### ACTION ITEM:
Transcribe the tail of the listing: start at the line containing "Viewport: 966px width, 419px height." and stop after the last line, keeping every character as is and adding nothing.

### RECORDS SUPPLIED:
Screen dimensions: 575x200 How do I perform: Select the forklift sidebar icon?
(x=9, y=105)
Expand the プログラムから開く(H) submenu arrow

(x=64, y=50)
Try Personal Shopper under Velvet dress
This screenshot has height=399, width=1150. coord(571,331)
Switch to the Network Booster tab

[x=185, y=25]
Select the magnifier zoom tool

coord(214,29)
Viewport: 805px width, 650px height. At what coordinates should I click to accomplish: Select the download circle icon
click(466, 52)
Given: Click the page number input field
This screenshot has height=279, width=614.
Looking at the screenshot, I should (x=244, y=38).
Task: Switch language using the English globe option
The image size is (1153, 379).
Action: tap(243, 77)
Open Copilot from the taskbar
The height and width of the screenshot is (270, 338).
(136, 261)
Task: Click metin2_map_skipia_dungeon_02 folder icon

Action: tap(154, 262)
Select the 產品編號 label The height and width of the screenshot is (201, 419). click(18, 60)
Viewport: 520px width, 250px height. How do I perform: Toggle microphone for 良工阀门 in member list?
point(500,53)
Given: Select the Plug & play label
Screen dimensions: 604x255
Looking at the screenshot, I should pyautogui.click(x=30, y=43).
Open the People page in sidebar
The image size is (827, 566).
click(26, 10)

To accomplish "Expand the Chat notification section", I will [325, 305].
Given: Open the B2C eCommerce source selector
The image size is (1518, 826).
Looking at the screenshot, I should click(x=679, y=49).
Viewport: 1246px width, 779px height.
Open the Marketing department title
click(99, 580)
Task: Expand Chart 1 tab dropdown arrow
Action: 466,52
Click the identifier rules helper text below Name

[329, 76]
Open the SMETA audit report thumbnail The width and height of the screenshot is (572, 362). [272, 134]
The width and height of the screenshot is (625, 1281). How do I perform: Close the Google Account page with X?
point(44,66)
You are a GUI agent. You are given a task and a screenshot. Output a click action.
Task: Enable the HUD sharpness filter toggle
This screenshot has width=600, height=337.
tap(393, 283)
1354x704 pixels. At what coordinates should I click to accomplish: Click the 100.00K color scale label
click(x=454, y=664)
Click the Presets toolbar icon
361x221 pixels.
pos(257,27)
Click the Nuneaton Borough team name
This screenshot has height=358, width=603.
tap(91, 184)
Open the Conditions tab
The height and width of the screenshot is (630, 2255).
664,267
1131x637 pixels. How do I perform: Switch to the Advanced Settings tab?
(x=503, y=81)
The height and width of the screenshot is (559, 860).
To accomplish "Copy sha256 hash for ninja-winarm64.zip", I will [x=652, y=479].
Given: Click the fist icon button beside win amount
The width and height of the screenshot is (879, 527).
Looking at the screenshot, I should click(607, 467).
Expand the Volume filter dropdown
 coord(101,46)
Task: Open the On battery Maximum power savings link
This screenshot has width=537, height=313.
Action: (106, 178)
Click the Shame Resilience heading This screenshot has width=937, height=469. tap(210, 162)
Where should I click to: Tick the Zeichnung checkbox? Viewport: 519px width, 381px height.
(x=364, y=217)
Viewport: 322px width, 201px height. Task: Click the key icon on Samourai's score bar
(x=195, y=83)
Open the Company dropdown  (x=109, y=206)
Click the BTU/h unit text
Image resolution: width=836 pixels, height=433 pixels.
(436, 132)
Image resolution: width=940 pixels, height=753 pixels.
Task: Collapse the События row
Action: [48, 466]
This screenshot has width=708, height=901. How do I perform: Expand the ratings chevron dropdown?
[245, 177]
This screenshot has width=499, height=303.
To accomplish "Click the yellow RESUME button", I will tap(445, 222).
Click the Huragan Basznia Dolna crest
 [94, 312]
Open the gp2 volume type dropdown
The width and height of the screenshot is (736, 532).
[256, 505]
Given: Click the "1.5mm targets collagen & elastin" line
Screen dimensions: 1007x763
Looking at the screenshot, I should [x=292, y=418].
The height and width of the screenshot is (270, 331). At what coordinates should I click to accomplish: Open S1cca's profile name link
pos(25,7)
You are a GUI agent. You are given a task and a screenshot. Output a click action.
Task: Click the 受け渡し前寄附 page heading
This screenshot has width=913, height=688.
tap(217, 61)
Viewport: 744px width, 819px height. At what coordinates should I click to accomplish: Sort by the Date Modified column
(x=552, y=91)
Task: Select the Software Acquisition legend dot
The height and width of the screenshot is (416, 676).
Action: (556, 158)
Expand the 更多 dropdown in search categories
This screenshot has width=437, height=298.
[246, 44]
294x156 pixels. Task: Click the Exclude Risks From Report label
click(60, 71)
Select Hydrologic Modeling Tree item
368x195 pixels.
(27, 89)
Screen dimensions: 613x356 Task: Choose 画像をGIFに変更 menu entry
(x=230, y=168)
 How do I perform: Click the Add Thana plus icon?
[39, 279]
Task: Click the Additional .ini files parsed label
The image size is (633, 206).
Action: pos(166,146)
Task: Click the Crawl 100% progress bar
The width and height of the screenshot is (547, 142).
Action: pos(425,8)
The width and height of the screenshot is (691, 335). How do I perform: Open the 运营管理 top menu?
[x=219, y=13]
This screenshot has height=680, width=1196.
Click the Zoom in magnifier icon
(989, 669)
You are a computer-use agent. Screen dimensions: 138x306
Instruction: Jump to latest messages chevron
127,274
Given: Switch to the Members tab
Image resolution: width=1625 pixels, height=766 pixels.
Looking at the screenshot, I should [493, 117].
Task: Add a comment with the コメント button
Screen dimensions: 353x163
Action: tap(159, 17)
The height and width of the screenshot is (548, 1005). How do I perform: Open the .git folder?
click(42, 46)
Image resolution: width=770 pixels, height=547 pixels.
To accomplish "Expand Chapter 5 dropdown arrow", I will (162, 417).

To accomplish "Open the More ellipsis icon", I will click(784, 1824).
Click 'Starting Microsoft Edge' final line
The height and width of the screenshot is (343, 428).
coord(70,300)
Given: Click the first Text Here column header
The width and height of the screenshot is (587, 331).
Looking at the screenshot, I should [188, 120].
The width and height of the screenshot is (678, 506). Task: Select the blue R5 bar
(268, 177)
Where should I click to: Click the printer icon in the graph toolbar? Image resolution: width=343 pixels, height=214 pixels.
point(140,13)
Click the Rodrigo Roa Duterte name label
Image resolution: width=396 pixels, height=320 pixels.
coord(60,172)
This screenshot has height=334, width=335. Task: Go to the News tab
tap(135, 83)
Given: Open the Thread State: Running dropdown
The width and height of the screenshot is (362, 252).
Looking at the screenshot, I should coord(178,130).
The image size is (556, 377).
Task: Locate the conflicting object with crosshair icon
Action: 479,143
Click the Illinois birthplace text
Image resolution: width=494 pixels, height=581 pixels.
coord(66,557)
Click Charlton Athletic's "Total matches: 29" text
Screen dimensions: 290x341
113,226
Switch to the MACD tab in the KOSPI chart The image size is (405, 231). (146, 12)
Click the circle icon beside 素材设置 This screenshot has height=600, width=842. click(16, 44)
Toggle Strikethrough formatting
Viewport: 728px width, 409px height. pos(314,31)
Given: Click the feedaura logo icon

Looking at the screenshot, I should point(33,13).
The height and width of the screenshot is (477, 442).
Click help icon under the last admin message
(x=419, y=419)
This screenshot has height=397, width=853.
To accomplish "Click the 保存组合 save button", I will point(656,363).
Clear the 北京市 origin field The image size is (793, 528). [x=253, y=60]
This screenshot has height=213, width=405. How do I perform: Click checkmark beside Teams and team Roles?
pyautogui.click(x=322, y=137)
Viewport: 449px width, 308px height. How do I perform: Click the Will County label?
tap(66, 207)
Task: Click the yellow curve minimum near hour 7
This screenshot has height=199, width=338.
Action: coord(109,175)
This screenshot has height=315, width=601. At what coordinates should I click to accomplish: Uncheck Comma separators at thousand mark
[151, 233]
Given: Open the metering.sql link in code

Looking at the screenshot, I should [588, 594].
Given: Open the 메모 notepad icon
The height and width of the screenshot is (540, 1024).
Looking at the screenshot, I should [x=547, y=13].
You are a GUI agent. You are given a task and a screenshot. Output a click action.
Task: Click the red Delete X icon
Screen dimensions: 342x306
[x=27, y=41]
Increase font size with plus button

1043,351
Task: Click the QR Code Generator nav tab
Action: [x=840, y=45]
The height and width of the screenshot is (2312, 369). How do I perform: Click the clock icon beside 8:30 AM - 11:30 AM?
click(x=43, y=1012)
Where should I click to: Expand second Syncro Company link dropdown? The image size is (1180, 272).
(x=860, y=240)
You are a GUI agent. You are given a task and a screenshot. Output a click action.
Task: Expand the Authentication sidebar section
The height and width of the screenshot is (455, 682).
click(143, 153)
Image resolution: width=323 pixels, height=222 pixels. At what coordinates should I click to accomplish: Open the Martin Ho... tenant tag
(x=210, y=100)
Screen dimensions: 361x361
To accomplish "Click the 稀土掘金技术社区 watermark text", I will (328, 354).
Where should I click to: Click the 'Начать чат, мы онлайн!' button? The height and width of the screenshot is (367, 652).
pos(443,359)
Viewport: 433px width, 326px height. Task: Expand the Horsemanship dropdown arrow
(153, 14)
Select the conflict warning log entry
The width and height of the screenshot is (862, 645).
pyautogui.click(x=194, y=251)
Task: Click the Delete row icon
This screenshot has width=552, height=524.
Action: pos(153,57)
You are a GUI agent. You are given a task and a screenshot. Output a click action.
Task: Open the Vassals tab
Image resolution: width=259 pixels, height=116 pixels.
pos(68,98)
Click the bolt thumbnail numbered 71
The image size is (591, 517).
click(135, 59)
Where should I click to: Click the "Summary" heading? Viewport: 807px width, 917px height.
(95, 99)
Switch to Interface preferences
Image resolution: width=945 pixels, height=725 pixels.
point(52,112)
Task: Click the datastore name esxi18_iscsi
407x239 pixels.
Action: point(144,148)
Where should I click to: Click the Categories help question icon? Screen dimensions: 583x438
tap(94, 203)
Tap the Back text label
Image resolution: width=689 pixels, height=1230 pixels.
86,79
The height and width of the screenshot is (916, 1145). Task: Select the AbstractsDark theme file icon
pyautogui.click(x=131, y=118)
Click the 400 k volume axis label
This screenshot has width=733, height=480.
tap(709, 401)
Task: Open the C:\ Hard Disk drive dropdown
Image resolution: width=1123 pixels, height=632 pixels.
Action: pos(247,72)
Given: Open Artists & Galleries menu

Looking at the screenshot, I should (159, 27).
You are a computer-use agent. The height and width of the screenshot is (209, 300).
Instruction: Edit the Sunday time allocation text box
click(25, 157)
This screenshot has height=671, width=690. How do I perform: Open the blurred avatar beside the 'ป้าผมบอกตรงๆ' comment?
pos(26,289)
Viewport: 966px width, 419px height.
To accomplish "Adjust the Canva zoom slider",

### ANSWER TO THE PROBLEM:
Viewport: 966px width, 419px height.
To accomplish "Adjust the Canva zoom slider",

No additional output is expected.